除此之外,還有一個更重要的原因,就是所有人都陷入了一種莫名其妙的驚訝和茫然之中。
“既然你動了殺心,那便一決生死吧!鮮血煉製的長劍,纔是真正的殺器!”
楚天策左瞳火焰跳躍,突然一把握住火焰長劍。
劍芒橫斬,轟隆一聲,內層法陣瞬間化作無數碎片。
“一劍斬碎法陣!這果然是玄階極品的長劍!”
“不只如此,楚天策劍道天賦驚豔無比,聖劍樓中都堪稱同階無敵,被譽爲劍靈子之後、元龍星第一劍道妖孽,杭賀雲雖然境界更高、積累更深,但若是生死搏殺,未必是必死之局。”
“不錯,只需要堅持半個時辰,待到一衆地階大能開啓法陣即可。以他的天賦,哪怕只有一口氣在,蘇家哪怕是砸鍋賣鐵,都會湊齊靈藥,助他徹底痊癒。到時候得到整個蘇家資源的傾注,未來成就、簡直不可限量。”

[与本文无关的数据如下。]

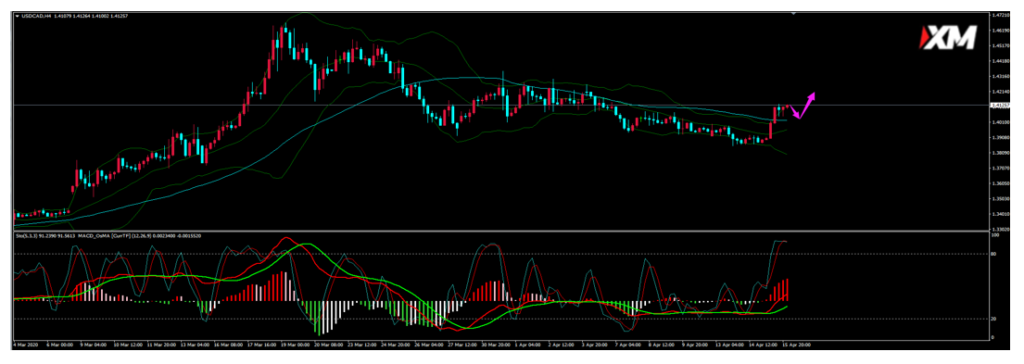Click the 1.47210 top price scale label

(1000, 14)
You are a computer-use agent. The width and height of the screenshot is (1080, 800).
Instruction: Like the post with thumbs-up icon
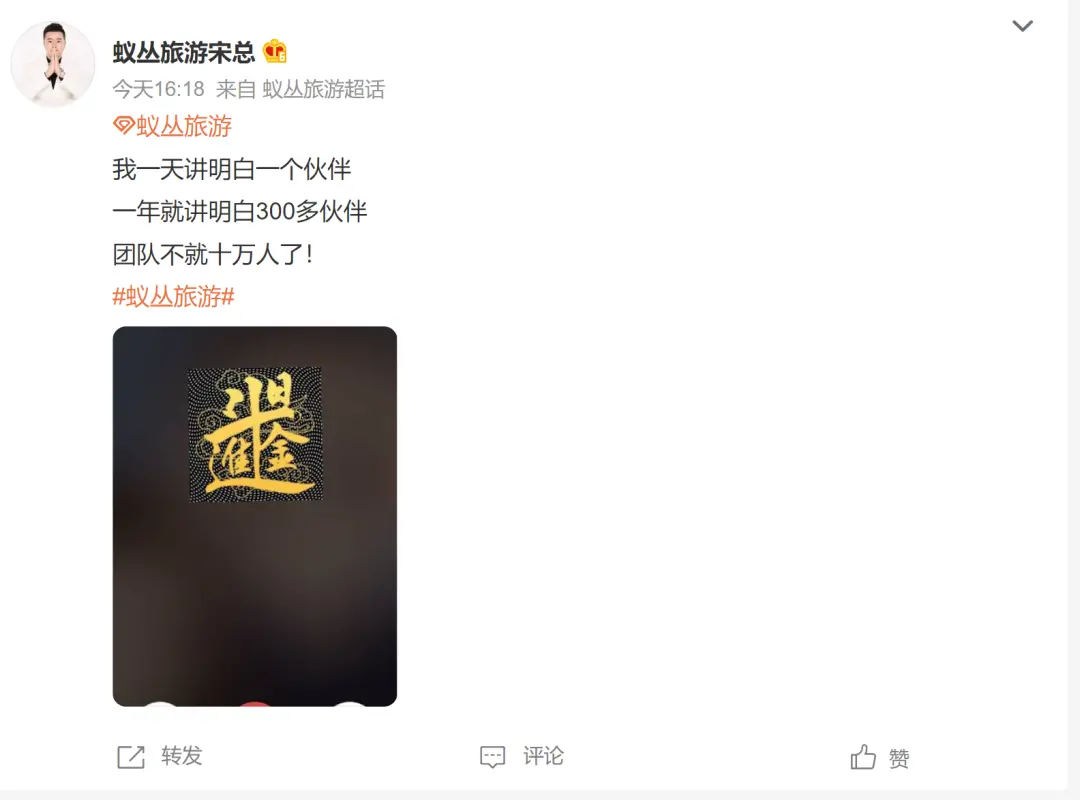pos(862,757)
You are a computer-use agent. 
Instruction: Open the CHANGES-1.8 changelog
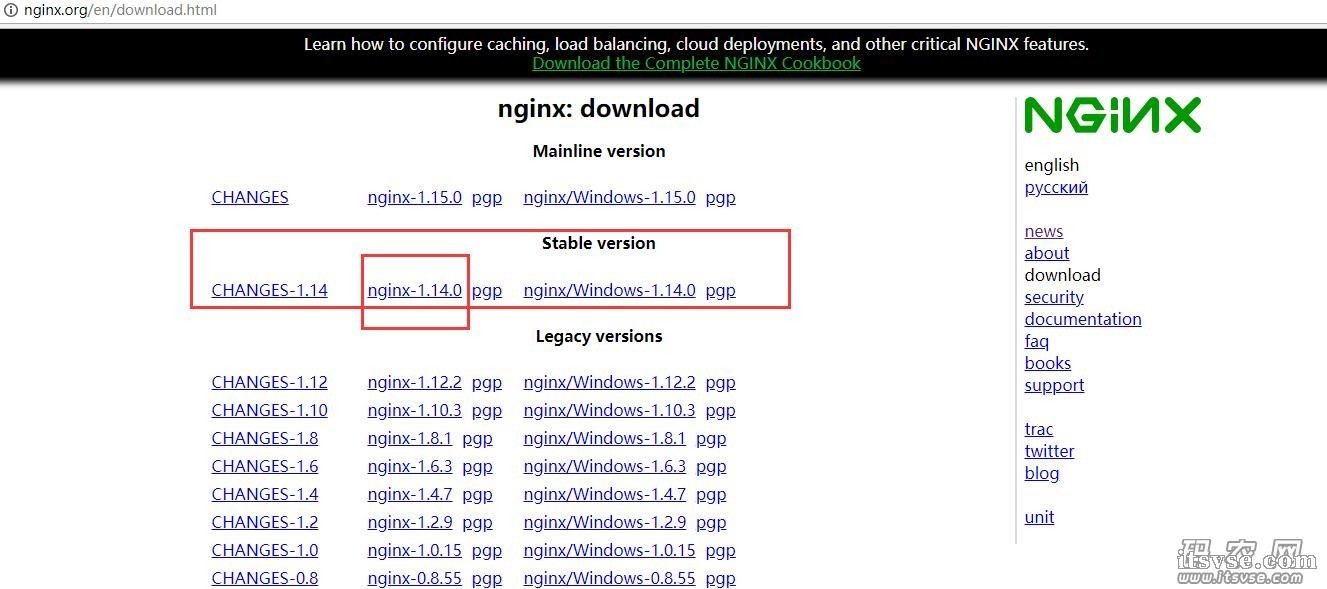point(264,438)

一直站在蘇飛焱不遠處的蘇鵬雲突然踏出一步,黑色法袍迎風飄舞,長劍猛然斬出。
幾乎是同時,蘇飛焱虛空踏步,猛然出現在高臺正上方,雙手結印、真元暴涌、瘋狂灌注。
“諸位道友,還請助我一臂之力,無論如何,蘇家事後必有重謝!”
對於蘇飛焱、甚至整個蘇家而言,楚天策的安全才是重中之重,且不說蘇飛焱未必能夠瞬間斬殺杭恆,就算是當真斬殺了杭恆,也沒有太多意義。蘇鵬雲雖然不可能真正壓制杭恆,但是卻完全能夠拖住杭恆,使之不能夠阻撓蘇飛焱攻擊外層法陣。
話音剛落,立刻便有十幾尊地階煉器師催動真元。
一時之間,高臺四周猶如彩虹交織,外層法陣光輝激盪,不斷髮出噼裡啪啦的脆響。
楚天策和杭賀雲之爭,幾乎可以看做是蘇家和杭家兩大家族的爭鋒。
寧崮沒有出手,許多不願輕易捲入兩大家族之爭的地階煉器師都沒有出手。
但是神紋谷並不乏獨來獨往的地階神紋師,根本無所顧忌,蘇家的一個人情,完全值得他們出手。
杭恆深深凝望着法陣之中、手持長劍、周身被黑霧籠罩的杭賀雲,眼底的無奈和痛苦愈發濃烈。
長劍緩緩收起,不再理會蘇鵬雲,虛空踏步,遙遙俯視着。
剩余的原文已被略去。